The goal is to help people in this century – especially students – understand the significance of the Civil War, says Caren Cleaveland, chair of the observance’s Living History events. “Not just because it was the foundation of much of our modern technology, from military tactics and weapons to canned food, but also to honor the ambition to create one people out of settlers and immigrants, from every corner of the globe.
“We must also always think about what caused the war, to ensure history is not repeated.”

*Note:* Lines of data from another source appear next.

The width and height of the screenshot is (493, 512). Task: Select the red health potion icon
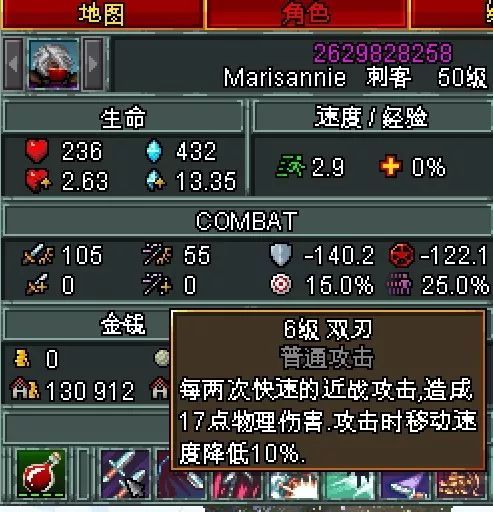tap(41, 474)
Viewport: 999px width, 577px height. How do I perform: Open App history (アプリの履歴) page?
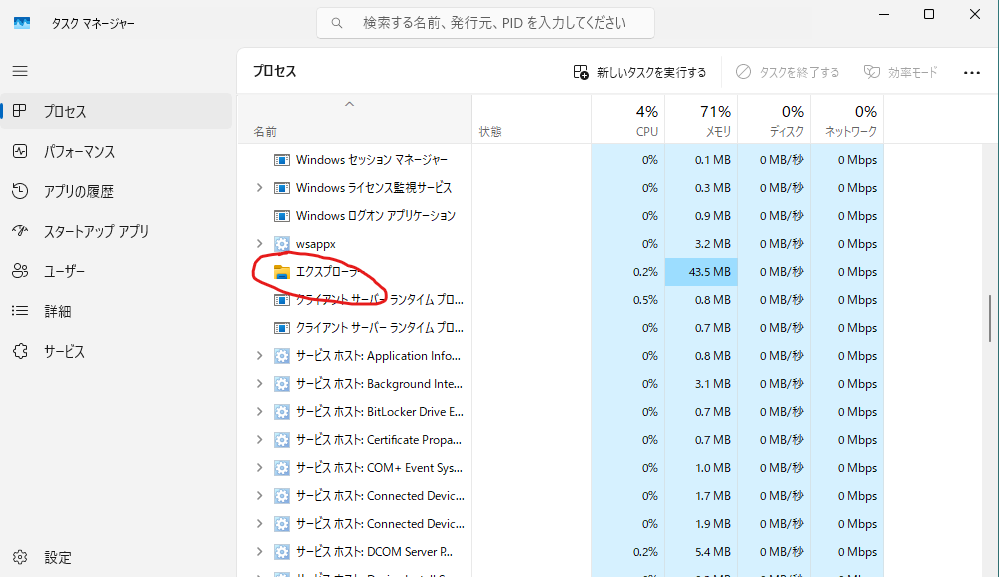coord(78,192)
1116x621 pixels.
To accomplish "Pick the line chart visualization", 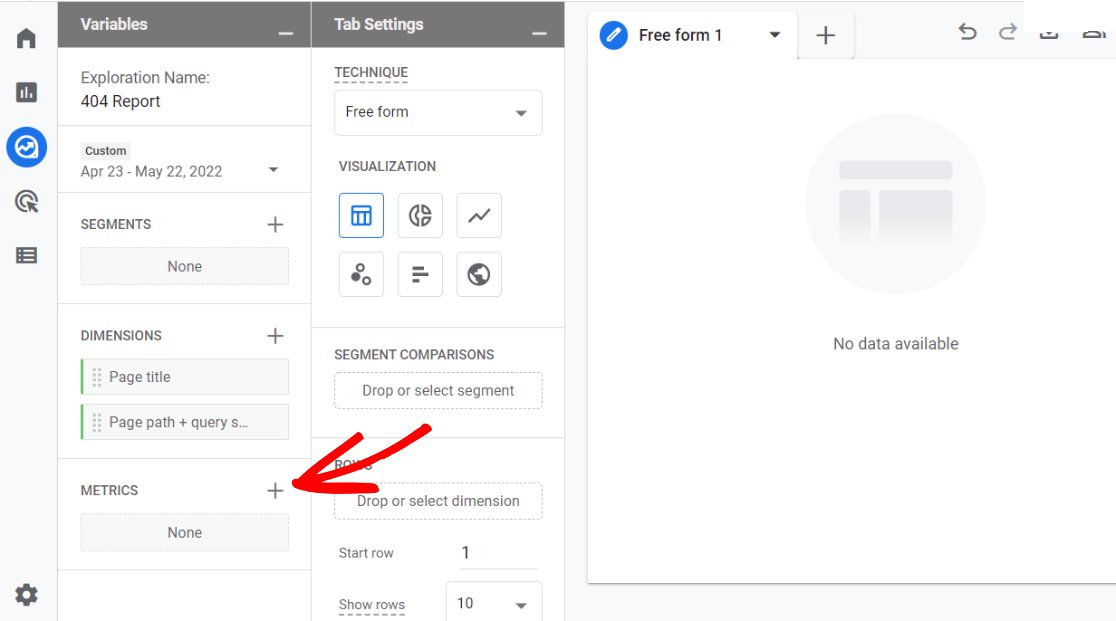I will click(478, 215).
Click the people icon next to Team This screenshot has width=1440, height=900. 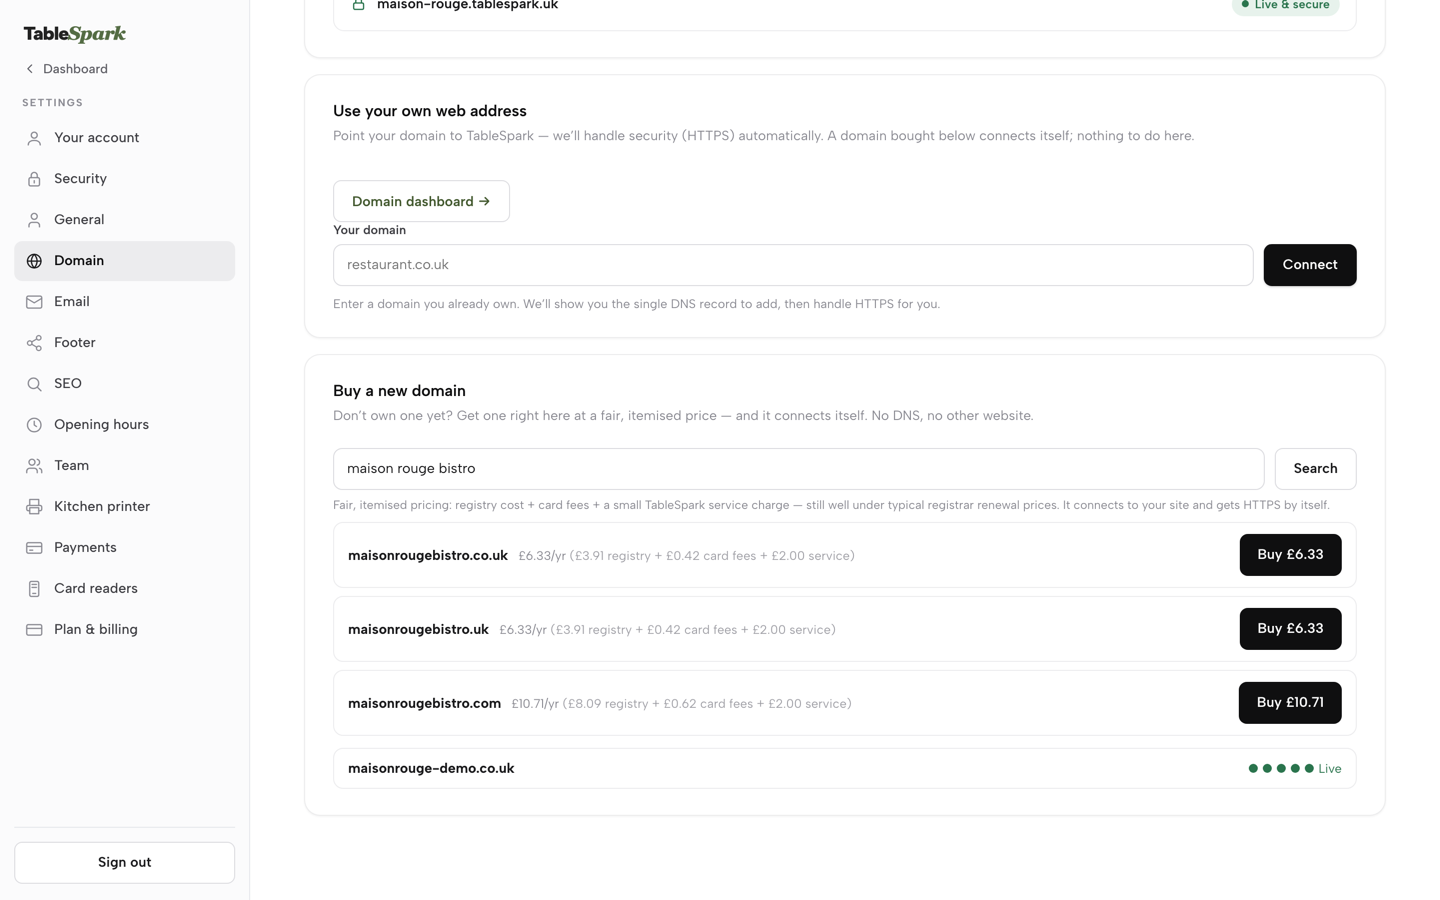(34, 466)
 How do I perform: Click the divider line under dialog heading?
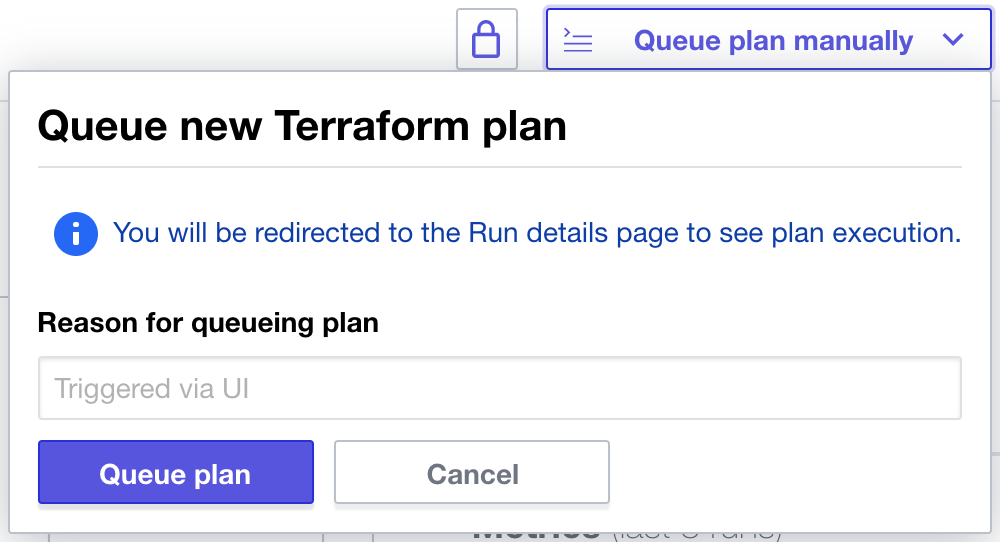[499, 167]
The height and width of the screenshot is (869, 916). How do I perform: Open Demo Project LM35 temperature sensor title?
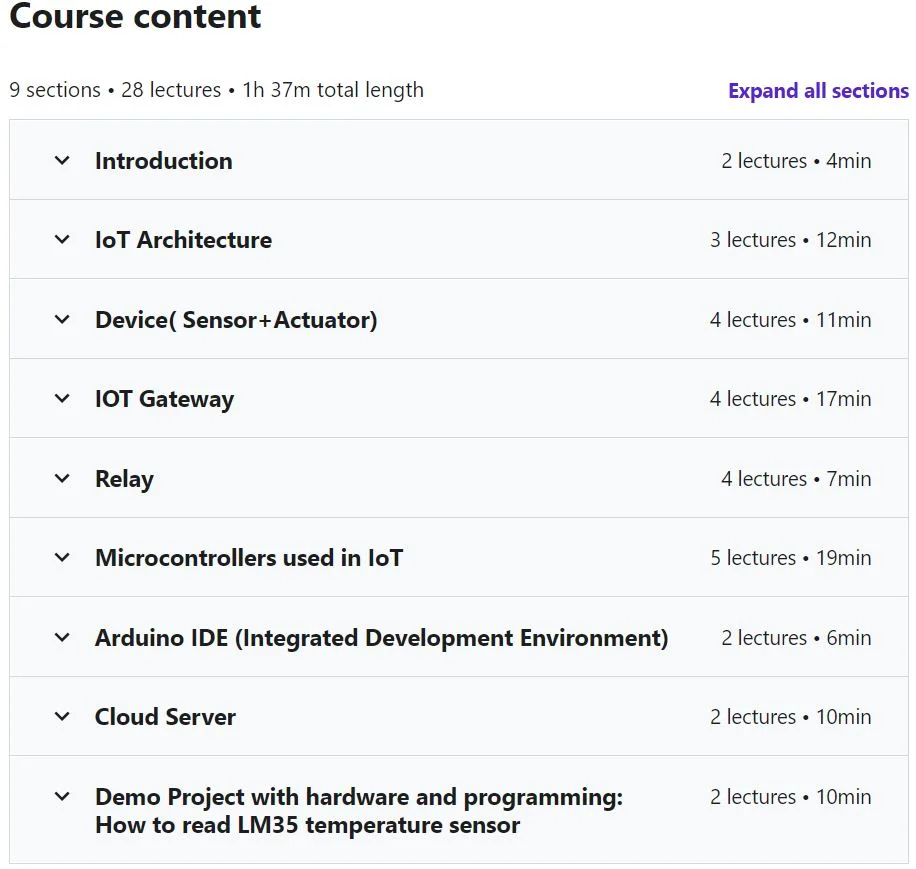tap(359, 811)
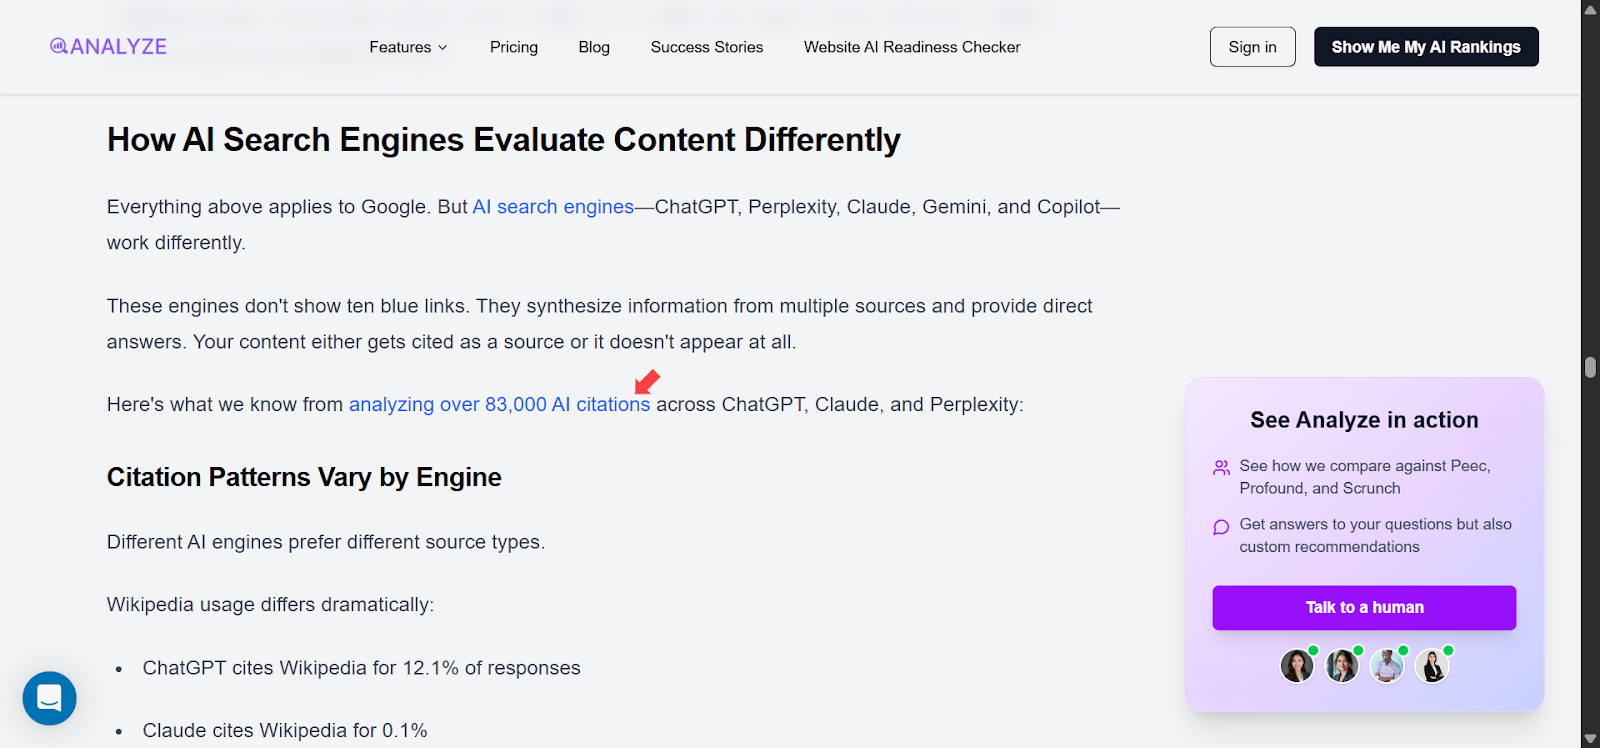This screenshot has height=748, width=1600.
Task: Open the blue chat widget launcher
Action: pyautogui.click(x=50, y=698)
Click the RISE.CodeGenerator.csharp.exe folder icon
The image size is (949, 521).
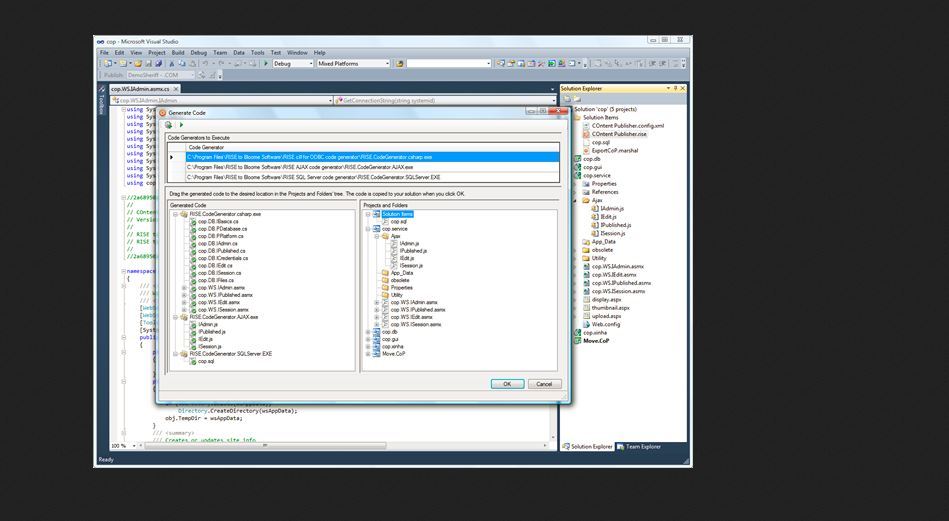[x=183, y=214]
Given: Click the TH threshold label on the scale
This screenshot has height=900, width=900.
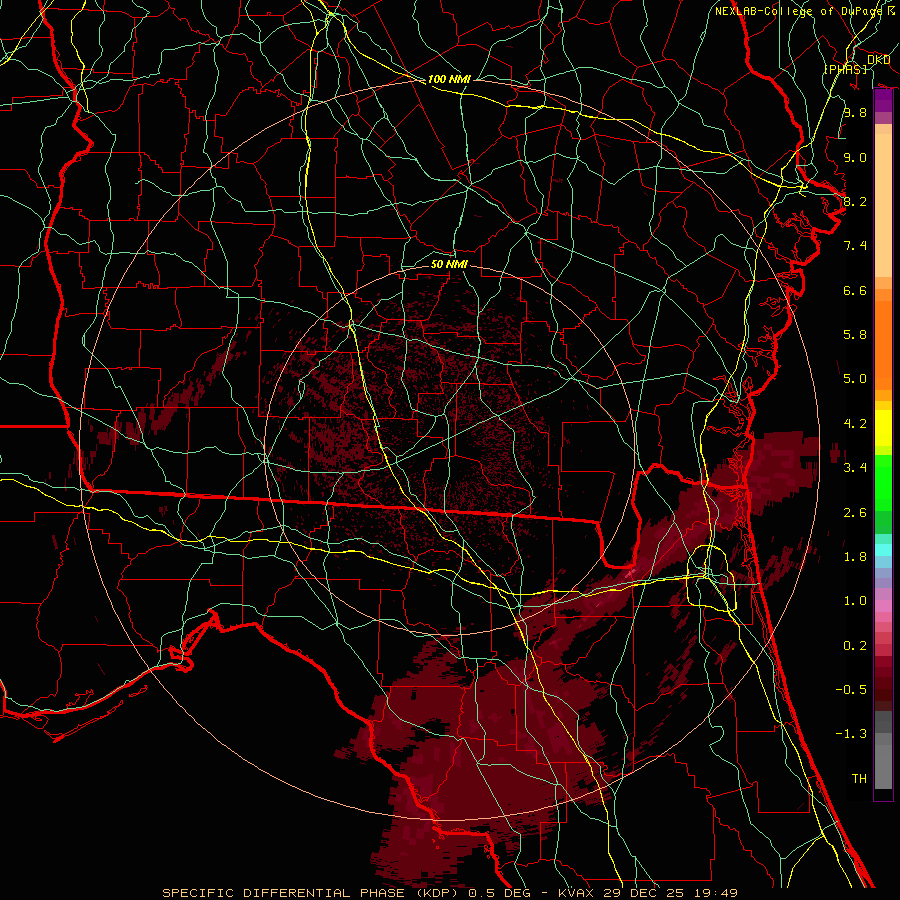Looking at the screenshot, I should (858, 778).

So, in addition to craft and art shows, parades, history tours, musical performances and a 5K, Celebrate Commemorate will also host a roster of re-enactor dignitaries that includes Abraham Lincoln, Ulysses S. Grant and Robert E. Lee, Clara Barton, Sojourner Truth and Frederick Douglass, plus a doctor, a photographer and some spies. What’s more, re-enactor groups from up and down the East Coast will assemble in a Waterloo encampment to allow visitors to experience camp life and military drills as they were in the great conflict.
Among them will be Cleaveland, who began as a re-enactor with the 148th New York Volunteers group 16 years ago. Later, she discovered that her third great-grandfather was a farrier with the Sixth Michigan Calvary, so she joined the Daughters of the Union Veterans of the Civil War. In 2010, she founded Waterloo’s Mary Gahan Tent 109, named for a Waterloo woman who went to war with her husband, Jerome, and served as a seamstress and laundress. Today the tent has 24 members who meet monthly at the American Legion. They are among 175 members of five Daughters of the Civil War tents in the state.
There are 71 re-enactor organizations and 19 descendant groups in New York State alone. In addition, New York is home to 21 genealogical organizations and seven historical institutes. There is even an organization of descendants of members of Lincoln’s cabinet.
At 3 p.m. on Saturday, May 28, the major event of the Living History program will be held at Waterloo’s American Civil War Memorial. Called the Reconciliation Observance, “It will be a celebration of unity and peace,” notes Cleaveland. In attendance will the historic presenters, the U.S. Commander of the Sons of Union Veterans, and the past National President of the Daughters of the Union Veterans of the Civil War. The final four stars will be inscribed on the memorial’s Star Stone that commemorates all those who died in the Civil War.
Celebrate Commemorate concludes a month-long observance in which Waterloo remembers and honors soldiers from all wars who died preserving our country’s freedom. Among the dramatizations, concerts and talks are a double book signing on Thursday, May 12 with the authors of The History of Candy and Who Ate It and Seneca County and the Civil War. A fashion show, “Women’s Rights to Grand Victorian” will be held Saturday afternoon, May 14, and a Civil War Ball will be held that evening. The National Memorial Day Museum on East Main Street will feature special exhibits and talks.
The village will mark the “official” Memorial Day on May 30, as it always has. Everyone is invited to take part in the day’s events. They begin with a Mass at St. Mary’s Roman Catholic Cemetery followed by a veteran-led honor guard performing “Taps” and offering a gun salute. Flowers will be placed on the graves of veterans buried there.
Continuing on, veterans, citizens and Allied Orders will process to Maple Grove Cemetery and Elisha Williams cemetery, where similar ceremonies will be held.
At 4 p.m., a grand military parade will assemble to march down Main Street to Lafayette Park to lay wreaths at veteran monuments.
The program will include the recitation of the Gettysburg Address and Logan’s Orders by students from Waterloo High School, speeches by honored dignitaries, the playing of the National Anthem by the high school band, Salute to the Dead gun volleys by the veteran led honor guard and the playing of Taps.
To find specific dates, times and locations of events, visit WaterlooNY.com/CelebrateCommemorate.
Waterloo is located between Seneca and Cayuga Lakes, accessible by the New York State Thruway (Route 90) Exit 41. U.S. Routes 5 & 20 and 96 intersect in the center of the village.